Yalnız camilere saldırmakla da yetinmemiş, daha önce planladığı gibi, İslam’a mensup olan Müslümanların, İslam’ın en büyük nişanesi olan camilerde, imandan sonra İslam’ın en büyük kulluk sembolü olan namaz gibi bir ibadeti cemaat halinde kılarken bu cinayeti işlemiştir.
-Bu katliamın psikolojik altyapısını oluşturan ‘İslam’a kin ve nefret’ unsuru, hedefteki masumların hiçbir ferdini sağ bırakmamak kaydıyla bu zalimce ve barbarca vahşeti ön görmüştür. Bu psikolojik dürtünün anlamı şudur: ‘Eğer bu katliamın gerekçesi olan İslam kimliğini taşıyan tüm Müslümanları/veya farzımuhal bu kimliği taşısaydı, tüm dünya insanlarını öldürmekte bir beis görmezdi, hatta nefretini tatmin ettiği için büyük bir sevinç duyacaktı.
İşte Kur’an-ı Hakîm, insanlarda böyle zalim bir damarın bulunduğunu açıklamak üzere şöyle buyurmuştur:
مَن قَتَلَ نَفْساً بِغَيْرِ نَفْسٍ أَوْ فَسَادٍ فِي الأَرْضِ فَكَأَنَّمَا قَتَلَ النَّاسَ جَمِيعاً وَمَنْ أَحْيَاهَا فَكَأَنَّمَا أَحْيَا النَّاسَ جَمِيعاً وَلَقَدْ جَاءتْهُمْ رُسُلُنَا بِالبَيِّنَاتِ ثُمَّ إِنَّ كَثِيراً مِّنْهُم بَعْدَ ذَلِكَ فِي الأَرْضِ لَمُسْرِفُونَ
“Kim bir cana kıymamış yahut yeryüzünde fesat çıkarmamış birisini öldürürse, bütün insanları öldürmüş gibidir. Kim de bir kimsenin hayatını kurtarırsa, bütün insanların hayatını kurtarmış gibidir. Andolsun, elçilerimiz onlara apaçık deliller getirdiler; lâkin bundan sonra bile onların birçoğu hâlâ aşırılığa devam ediyor” (Maide, 5/32).
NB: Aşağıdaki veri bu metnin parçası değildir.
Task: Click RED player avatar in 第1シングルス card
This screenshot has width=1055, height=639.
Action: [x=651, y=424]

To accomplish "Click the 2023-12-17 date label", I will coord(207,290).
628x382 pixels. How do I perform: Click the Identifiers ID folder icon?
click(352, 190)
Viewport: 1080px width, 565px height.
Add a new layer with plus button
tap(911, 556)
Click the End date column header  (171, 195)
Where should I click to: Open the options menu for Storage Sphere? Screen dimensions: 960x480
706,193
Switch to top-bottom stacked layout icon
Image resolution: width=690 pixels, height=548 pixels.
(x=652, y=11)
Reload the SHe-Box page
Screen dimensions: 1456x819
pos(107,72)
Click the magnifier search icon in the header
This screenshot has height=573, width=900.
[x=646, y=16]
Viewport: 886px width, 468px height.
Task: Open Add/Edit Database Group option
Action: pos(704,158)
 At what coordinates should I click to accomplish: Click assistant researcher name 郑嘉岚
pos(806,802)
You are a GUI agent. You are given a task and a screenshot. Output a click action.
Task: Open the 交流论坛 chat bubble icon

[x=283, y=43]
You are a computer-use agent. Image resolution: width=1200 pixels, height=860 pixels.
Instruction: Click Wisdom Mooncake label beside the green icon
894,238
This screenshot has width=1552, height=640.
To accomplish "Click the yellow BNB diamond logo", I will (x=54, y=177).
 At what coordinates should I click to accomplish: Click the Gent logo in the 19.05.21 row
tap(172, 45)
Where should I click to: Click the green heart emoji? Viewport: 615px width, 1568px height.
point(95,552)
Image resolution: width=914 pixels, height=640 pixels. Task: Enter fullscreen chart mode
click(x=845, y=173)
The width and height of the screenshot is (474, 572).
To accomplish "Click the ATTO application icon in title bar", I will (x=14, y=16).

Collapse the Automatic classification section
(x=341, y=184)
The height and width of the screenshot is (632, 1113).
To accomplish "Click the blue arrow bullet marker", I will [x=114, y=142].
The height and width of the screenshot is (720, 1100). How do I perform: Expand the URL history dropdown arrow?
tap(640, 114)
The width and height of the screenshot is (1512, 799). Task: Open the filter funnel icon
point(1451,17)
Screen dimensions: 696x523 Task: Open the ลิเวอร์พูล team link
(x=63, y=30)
Ayette şu noktalara da dikkat çekilmiştir:
a.. Allah’ın adaletine göre, hakkın küçüğü, büyüğü arasında bir fark yoktur. Hak, hukuk açısından bir tek insanın hukukunu çiğnemek tüm insanların hukukunu çiğnemekle eşdeğerdir.
إِنَّهُ كَانَ ظَلُوماً جَهُولاً
“Şu bir gerçektir, insan çok zalim, çok cahildir”(Ahzab, 33/72) mealindeki ayette, insanın bu canavar damarına ve bu davar huyuna işaret edilmiştir.
b. Allah’ın kudretinin nazarında, haksız yere tek bir insanı öldürmek bütün insanları öldürmek gibidir. Çünkü bir tek insanı yaratmak ile bütün insanları yaratmak ilahi kudrete göre aynıdır.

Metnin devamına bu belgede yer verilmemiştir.